Five Ways to Mental Well-Being
I’m rather enjoying the fact that I’m writing a piece called Five Ways to Mental Well-Being for clients of FiveWays Financial Planning. It has a certain neatness to it.
Many of you will have heard of eating five fruit and veg a day - a campaign based on World Health Organisation advice to lower risk of serious health problems like heart disease, stroke and some cancers.
Less well known is the Foresight report on ‘Mental capital and wellbeing: making the most of ourselves in the 21st century’. It was published at the end of 2008 by the Government Office for Science, off the back of the very successful “5 fruit and veg a day” campaign, identifying the mental well-being equivalents.

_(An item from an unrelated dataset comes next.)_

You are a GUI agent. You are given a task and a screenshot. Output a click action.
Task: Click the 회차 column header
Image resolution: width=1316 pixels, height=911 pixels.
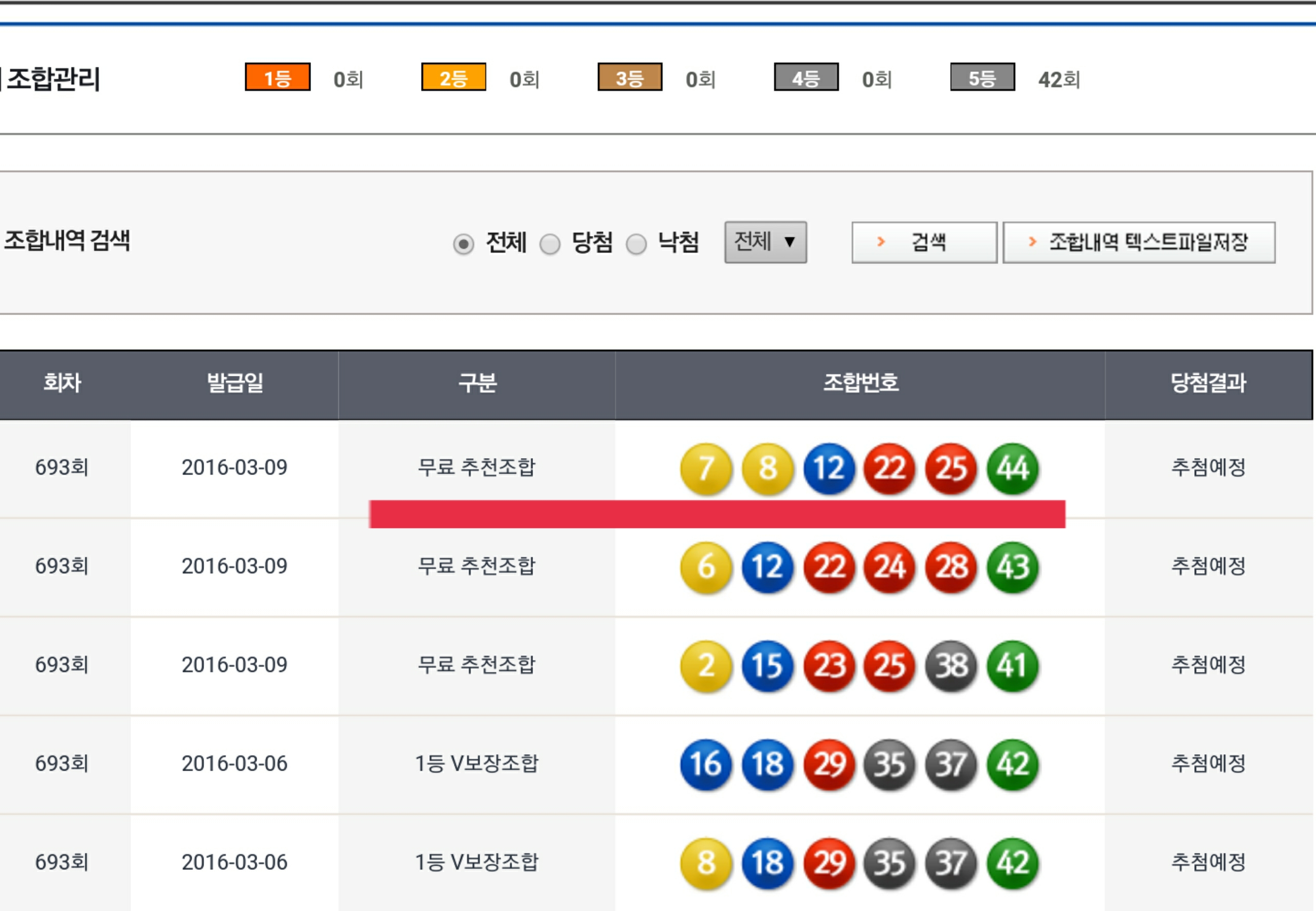[63, 382]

Based on an extensive review of the evidence, the five are:
- Connect – with the people around you. With family, friends, colleagues and neighbours. At home, work, school or in your local community. Think of these as the cornerstones of your life and invest time in developing them.
- Be Active – go for a walk or run. Step outside. Cycle. Play a game. Garden. Dance. Exercising makes you feel good. Most importantly, discover a physical activity you enjoy and that suits your level of mobility and fitness.

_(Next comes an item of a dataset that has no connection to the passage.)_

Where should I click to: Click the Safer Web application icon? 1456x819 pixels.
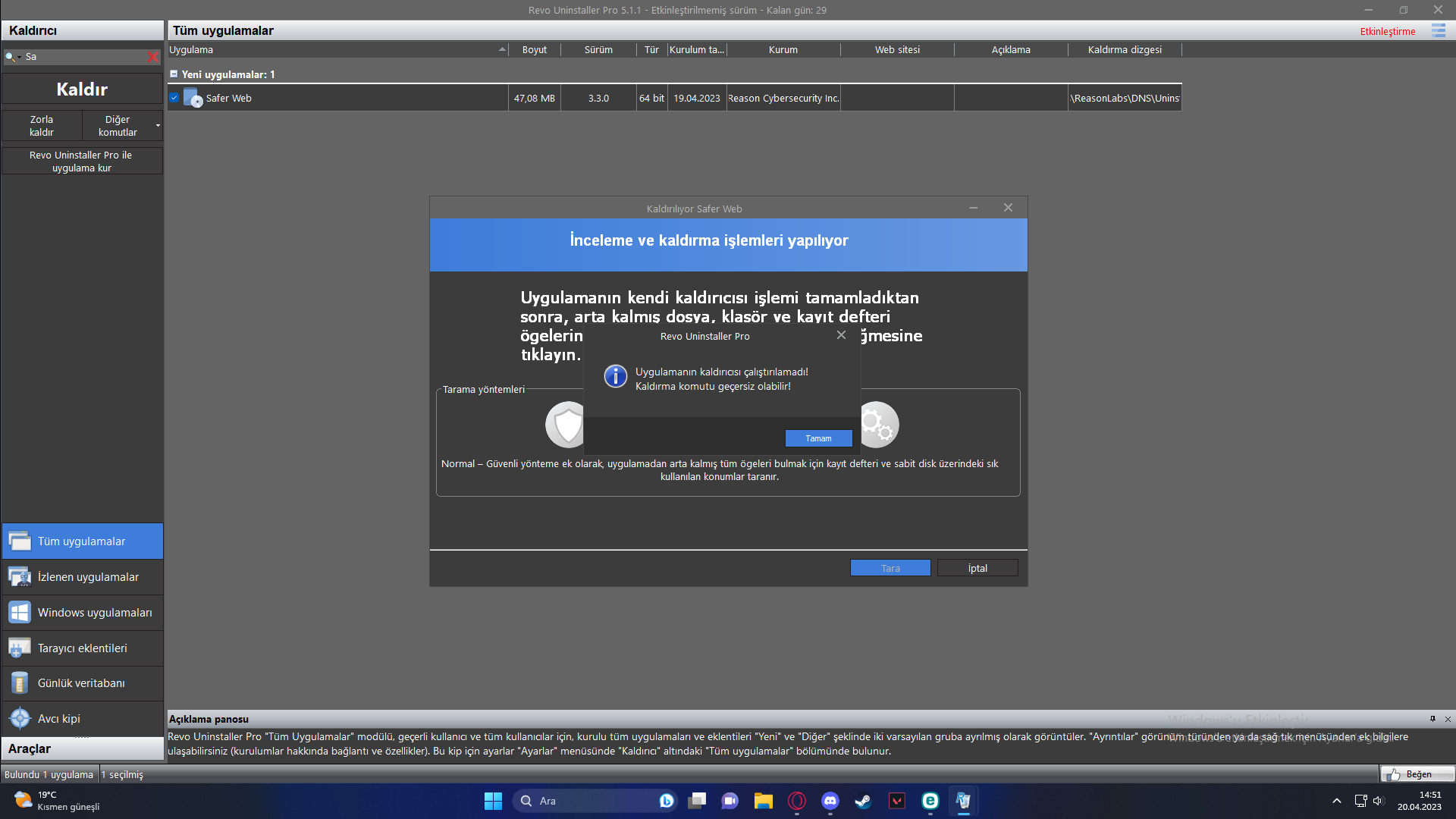(193, 98)
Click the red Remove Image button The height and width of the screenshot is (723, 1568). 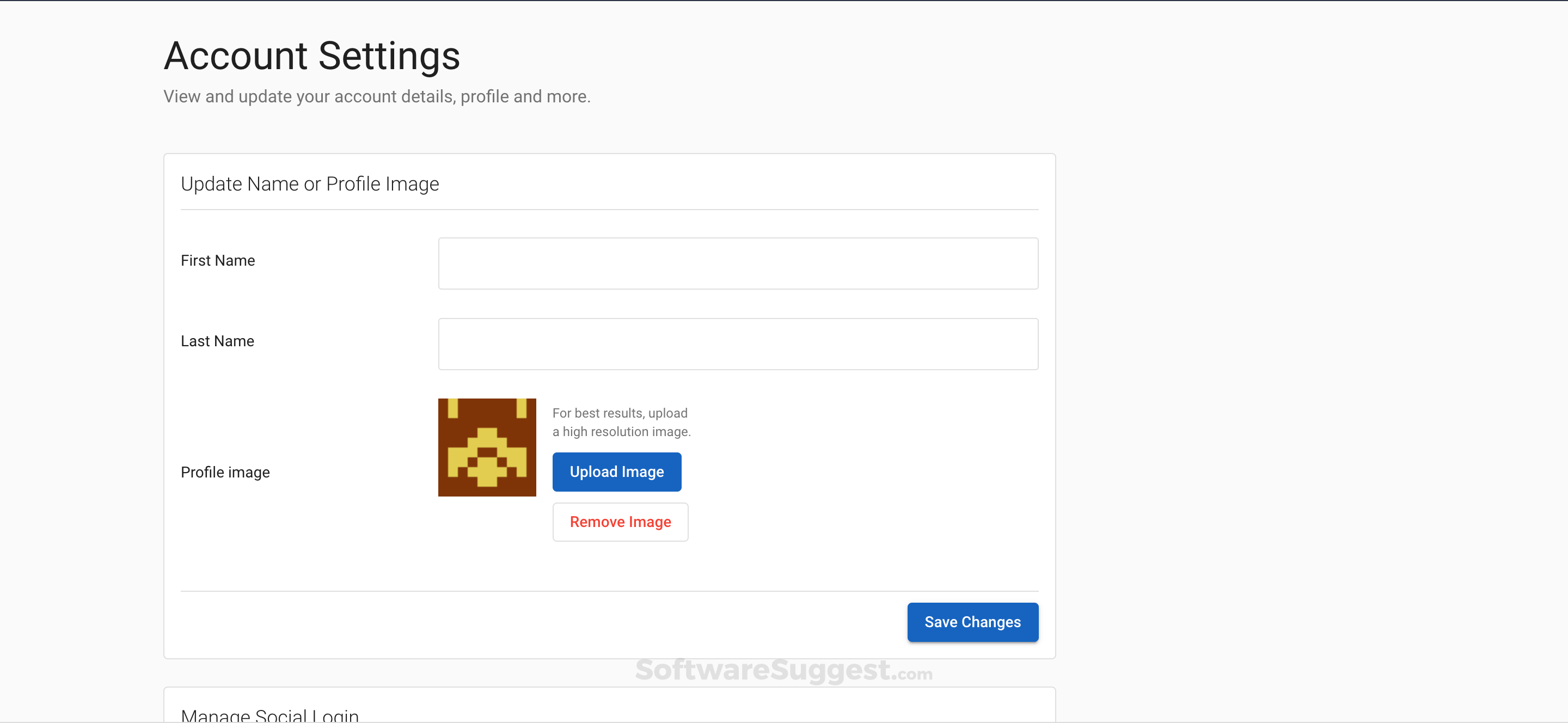[620, 522]
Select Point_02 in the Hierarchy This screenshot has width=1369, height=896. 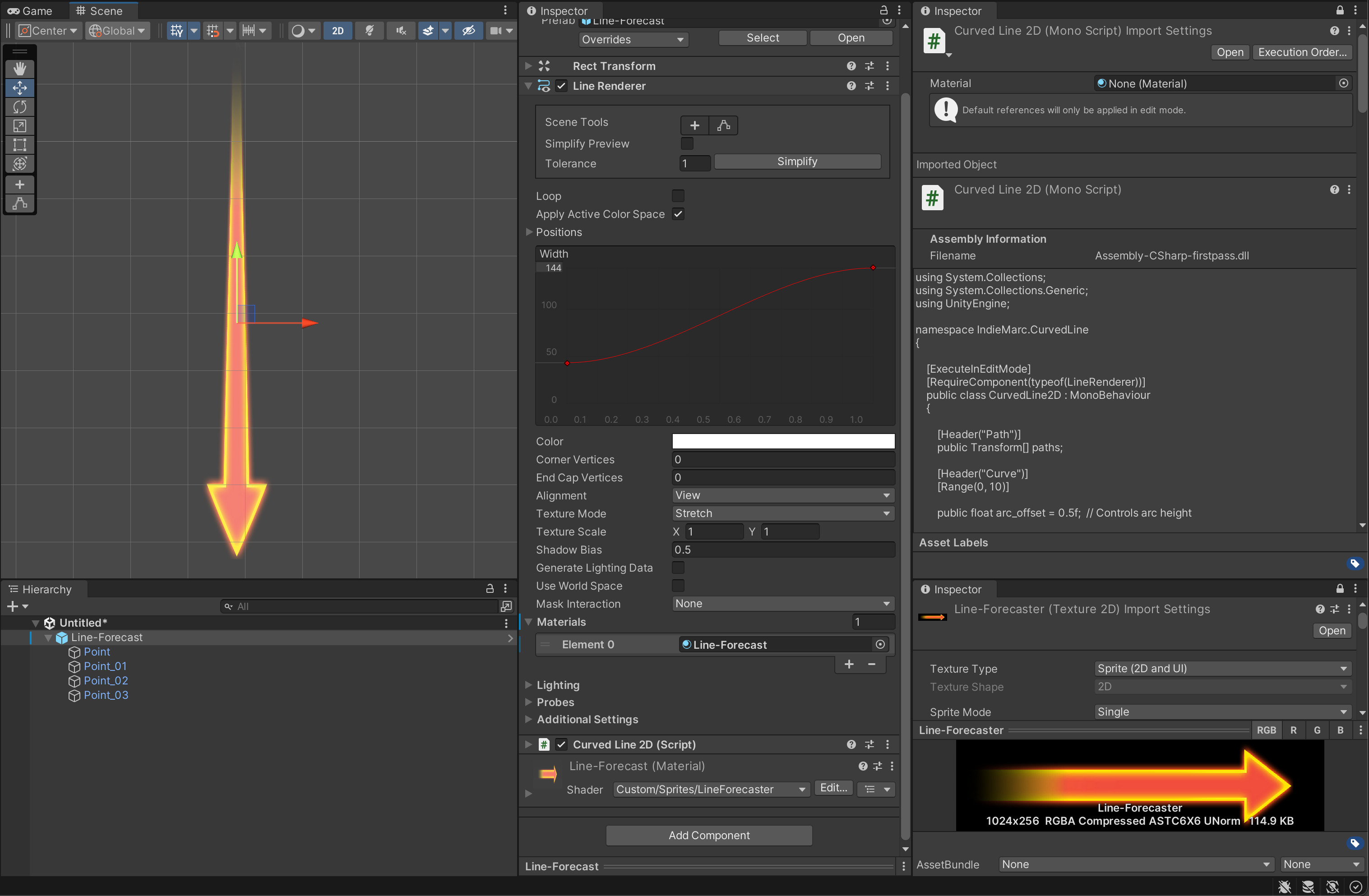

- Take Notice – be curious. Catch sight of the beautiful. Remark on the unusual. Notice the changing seasons. Savour the moment, whether you are walking to work, eating lunch or talking to friends.
- Keep Learning – try something new. Rediscover an old interest. Sign up for that course. Take on a different responsibility at work. Fix a bike. Learn to play an instrument or how to cook your favourite food. Set a challenge you enjoy achieving.
- Give – do something nice for a friend, or a stranger. Thank someone. Smile. Volunteer your time. Join a community group. Look out, as well as in. Seeing yourself, and your happiness, as linked to the wider community.
As an event director of the local parkrun (www.parkrun.org.uk) I think parkrun ticks all 5 boxes! Maybe volunteer, walk or run at your nearest event?